--- SOURCE DOCUMENT ---
The Monte-Carlo Beach is a hotel located in Roquebrune-Cap-Martin, a commune in the Alpes-Maritimes department in southeastern France.  Situated on the Côte d'Azur just outside Monaco proper, the Monte-Carlo Beach hotel belongs to the Société des bains de mer de Monaco. It was built in 1929 by the architect Roger Seassal and was redesigned in 2009 by India Mahdavi.

Location 
Despite its ownership and name, the Monte-Carlo Beach Hotel is in Roquebrune-Cap-Martin, France rather than Monaco. It joins three hotels in the latter principality, the Hôtel de Paris Monte-Carlo, Hôtel Hermitage Monte-Carlo, and Monte-Carlo Bay Hotel & Resort, overlooking the Mediterranean Sea.

In 2009, the Monte-Carlo Beach became a member of Relais & Châteaux.

--- THE DATA ---
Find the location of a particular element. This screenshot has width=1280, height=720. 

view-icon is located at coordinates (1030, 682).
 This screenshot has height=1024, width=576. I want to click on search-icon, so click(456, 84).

--- EXERCISE INSTRUCTIONS ---
• a. Copy the passage on the Monte-Carlo Beach hotel word for word, starting at "The Monte-Carlo Beach is" and ending at "the Mediterranean Sea.".
• b. According to the passage on the Monte-Carlo Beach hotel, who redesigned the hotel in 2009?

--- RESPONSES ---
• a.
The Monte-Carlo Beach is a hotel located in Roquebrune-Cap-Martin, a commune in the Alpes-Maritimes department in southeastern France.  Situated on the Côte d'Azur just outside Monaco proper, the Monte-Carlo Beach hotel belongs to the Société des bains de mer de Monaco. It was built in 1929 by the architect Roger Seassal and was redesigned in 2009 by India Mahdavi.

Location 
Despite its ownership and name, the Monte-Carlo Beach Hotel is in Roquebrune-Cap-Martin, France rather than Monaco. It joins three hotels in the latter principality, the Hôtel de Paris Monte-Carlo, Hôtel Hermitage Monte-Carlo, and Monte-Carlo Bay Hotel & Resort, overlooking the Mediterranean Sea.

• b. India Mahdavi